Nie synku, bardzo wiele bajek zaczyna się od słów: jeśli zagłosujecie na mnie i moją partię....
- Jak nazywa się ktoś w budynku Sejmu, kto jest inteligentny, etyczny i uczciwy?
- Uczestnik wycieczki szkolnej.
Co robią teraz urzędniczki w Urzędzie Skarbowym? Siedzą i grzebią w pitach
W Warszawie pod Sejmem robią podkop. Dla czego? Bo też chcą mieć Piwnice Pod Baranami.
18:28. Znowu fajny sucharek pochodzący z czasów PRLu i modny w kręgach "Solidarności 80", kiedy to Sejm był jeszcze jednoizbowy, a frekwencja wyborcza(wg. rządzących wynosiła 80 - 90 % uprawnionych). A coś nowszego znasz, czy zatrzymałeś się na epoce Wczesnego Gierka i tak Cię trzyma do dziś?
A znasz to?
Jarosław K. postanowił odwiedzić wzorcowe gospodarstwo rolne. Podczas wizyty w chlewni, pośród stada dorodnych świń, fotoreporterzy mu towarzyszący, zaczynają robić zdjęcia.

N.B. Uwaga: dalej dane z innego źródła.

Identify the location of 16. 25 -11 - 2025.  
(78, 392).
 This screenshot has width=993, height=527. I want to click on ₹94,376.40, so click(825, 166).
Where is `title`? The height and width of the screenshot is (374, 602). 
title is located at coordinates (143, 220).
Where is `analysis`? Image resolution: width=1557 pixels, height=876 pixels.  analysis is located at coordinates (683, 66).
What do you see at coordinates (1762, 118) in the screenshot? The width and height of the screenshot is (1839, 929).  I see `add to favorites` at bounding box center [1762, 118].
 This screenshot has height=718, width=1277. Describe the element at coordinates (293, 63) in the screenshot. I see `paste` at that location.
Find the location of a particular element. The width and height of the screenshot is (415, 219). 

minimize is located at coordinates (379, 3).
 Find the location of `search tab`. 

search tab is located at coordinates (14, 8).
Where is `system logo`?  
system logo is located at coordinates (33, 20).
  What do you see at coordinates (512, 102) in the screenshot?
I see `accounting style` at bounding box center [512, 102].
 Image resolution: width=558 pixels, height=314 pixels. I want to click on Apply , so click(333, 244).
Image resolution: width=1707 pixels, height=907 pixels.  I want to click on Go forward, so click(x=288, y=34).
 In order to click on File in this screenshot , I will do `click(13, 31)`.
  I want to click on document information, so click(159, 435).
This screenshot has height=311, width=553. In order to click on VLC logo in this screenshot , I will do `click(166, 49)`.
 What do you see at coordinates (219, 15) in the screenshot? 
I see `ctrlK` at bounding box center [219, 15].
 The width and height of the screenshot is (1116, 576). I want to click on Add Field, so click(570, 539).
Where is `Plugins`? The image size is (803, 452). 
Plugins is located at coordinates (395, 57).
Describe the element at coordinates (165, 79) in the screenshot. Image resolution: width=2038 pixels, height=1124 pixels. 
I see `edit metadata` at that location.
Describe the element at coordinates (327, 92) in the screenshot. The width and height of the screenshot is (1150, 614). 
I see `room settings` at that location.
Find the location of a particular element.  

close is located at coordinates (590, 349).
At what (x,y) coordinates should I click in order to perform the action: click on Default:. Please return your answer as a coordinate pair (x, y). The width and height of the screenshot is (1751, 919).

- Tylko pamiętajcie, bez głupich żartów, w stylu
" Prezes i świnie "- mówi Jarosław.
- Ależ oczywiście panie prezesie, wszystko będzie cacy! - obiecują chórem dziennikarze.
Nazajutrz w wielu gazetach pojawia się relacja z wizyty wraz z pozującym pośród świń prezesem i podpisem pod zdjęciem:
Prezes Jarosław ( drugi od lewej ).
Znam, też suchar z czasów wczesnego Gierka. Przerobiłeś I Sekretarza na Jarosława K. żeby było "na czasie". Gdybyś znał fakty, to wiedziałbyś, że jeżdżenie z wizytami gospodarskimi nie jest pasją Jarosława K. (był tylko na jednej u plantatora papryki, tego co pytał Tuska "Jak żyć, panie premierze, jak żyć?".) a raczej były codziennością dla Gierka (POMOŻECIE?) i jego dotyczył ten Twój dowcip ze świniami. Staraj się dalej, może Ci się w końcu uda napisać coś naprawdę aktualnego:)
Tu masz taki "na czasie". Nie dziękuj:)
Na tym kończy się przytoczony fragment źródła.